Interestingly, a similar regulation was detected in primary murine hepatocytes (Supporting Fig.
S3C). Next we tested learn more whether miR-29 members are able to modulate the expression of extracellular matrix genes during hepatic fibrogenesis. Possible miR-29 target genes were identified by three different miRNA target prediction algorithms (see Materials and Methods). We identified a high number of fibrosis-related mRNAs, including collagens, integrins, and metallopeptidases as possible targets for the miR-29 family (Supporting Table S3B).
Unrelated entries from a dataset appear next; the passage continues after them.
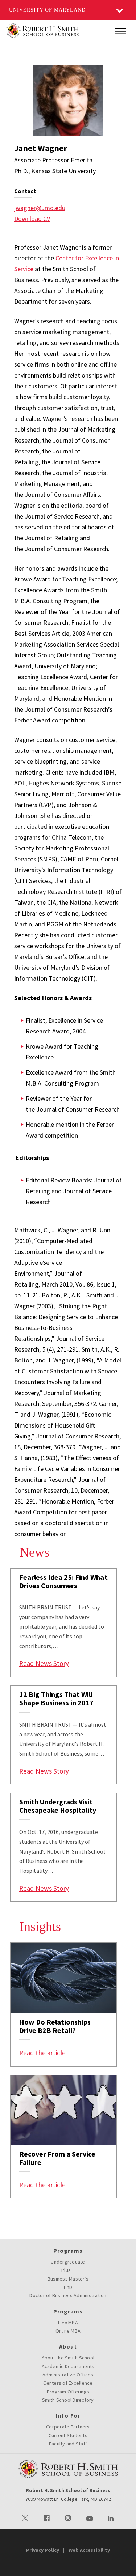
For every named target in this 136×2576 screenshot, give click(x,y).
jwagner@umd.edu (39, 208)
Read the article (42, 2052)
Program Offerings (68, 2391)
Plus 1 (68, 2270)
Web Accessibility (89, 2550)
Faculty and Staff (68, 2443)
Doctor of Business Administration (67, 2295)
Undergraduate (68, 2262)
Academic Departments (68, 2366)
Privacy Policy (42, 2550)
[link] (63, 1623)
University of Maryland (47, 10)
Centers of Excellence (67, 2383)
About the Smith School (68, 2357)
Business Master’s (68, 2279)
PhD (68, 2287)
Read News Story (44, 1663)
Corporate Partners (68, 2426)
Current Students (68, 2435)
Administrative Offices (68, 2374)
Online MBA (68, 2331)
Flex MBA (68, 2322)
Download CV (32, 218)
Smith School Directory (68, 2400)
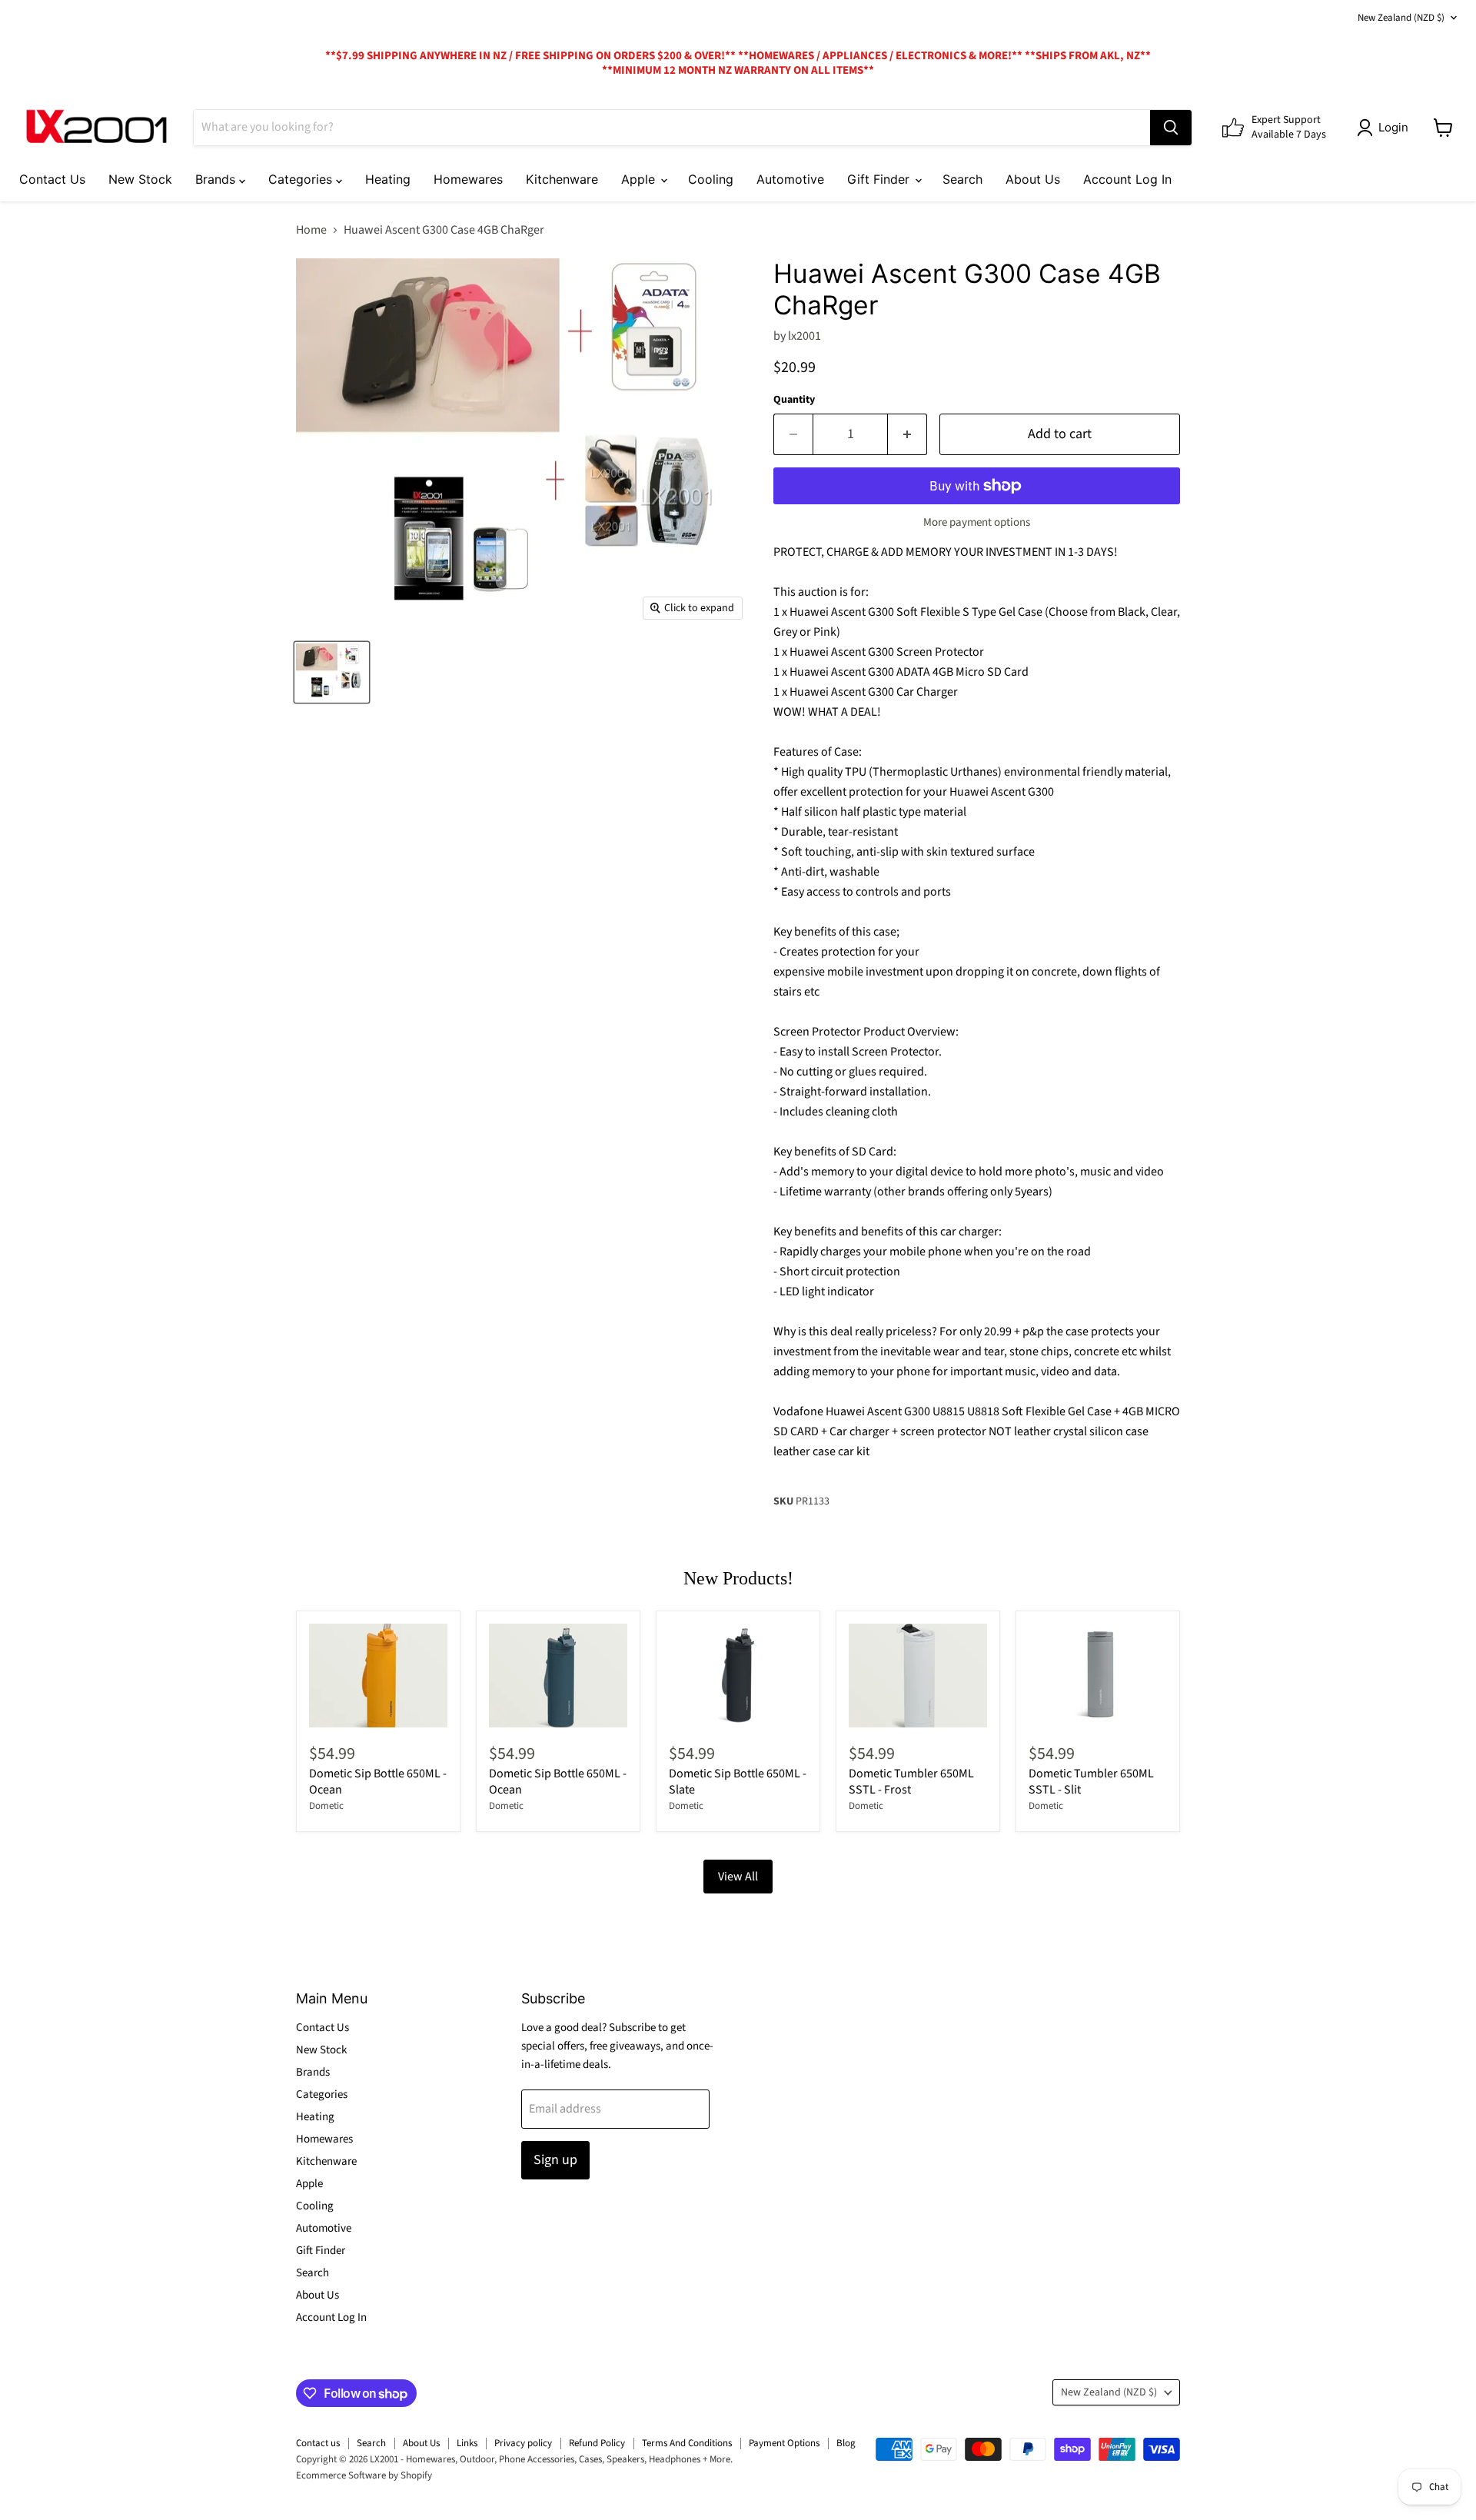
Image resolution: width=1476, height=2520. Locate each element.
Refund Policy (597, 2443)
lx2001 (804, 335)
Expression of exemplary insilico identified targets was analyzed in liver samples from CCl4-treated and oil-treated Balb/c mice (Fig. 4A), which confirmed up-regulation of the potential target genes Col1a1, Col1a2, Col4a5, and Col5a3 on CCl4 treatment. We next transfected miR-29b at different concentrations into immortalized murine HSC. As shown in Fig. 4B and Fig. 4C, overexpression of miR-29b resulted in a dose-dependent and significant decrease in expression of Col1a1, Col4a5, and Col5a3, whereas down-regulation of Col1a2 failed statistical significance. Transfected scrambled miRNA had no effect on the expression of the respective genes (Fig. 4B, C, and Supporting Fig. S4). Moreover, expression of other fibrosis-related genes (Ctgf, Timp-1, and αSma) was not affected by transfection
of miR-29 (Fig. 4D and Supporting Fig. SB203580 nmr S4). Collectively, these experiments suggest a direct link between the Carbohydrate TGF-β–dependent miR-29 down-regulation and collagen up-regulation in HSC during liver fibrosis. Micro RNAs normally do not act in linear signaling cascades but are able to integrate signals from distinct upstream signaling pathways,10 suggesting that regulation of miR-29 during liver fibrosis is not only regulated by TGF-β. Recently, it was shown that miR-29 can be regulated by the transcription factor NF-κB during myogenic cancer via recruitment of histone deacetylase 1 to the miR-29 promoter region.11 We therefore examined a possible role of this pathway in the regulation of miR-29 in HSCs. Indeed, intraperitoneal injection of LPS into mice resulted in significant down-regulation
of all miR-29 members in whole liver RNA extracts (Fig. 5A). Moreover, stimulation of primary HSC as well as primary hepatocytes with LPS resulted in down-regulation of miR-29a/b/c (Fig. 5B,C). However, LPS stimulation did not significantly enhance collagen expression in these cells (Fig. 5B). Stimulation with tumor necrosis factor (TNF) but not interleukin-1 led to a strong decrease in miR-29b expression (Fig. 5D). Finally, we treated GRX-HSCs and primary HSCs with a chemical inhibitor of NF-κB activation, pyrrolidine dithiocarbamate.12 Although this treatment resulted in early cytotoxicity in primary HSCs (data not shown), GRX-HSCs—which were probably more resistant to NF-κB inhibition—showed a significantly higher expression of miR-29 compared with untreated cells (Fig. 5E).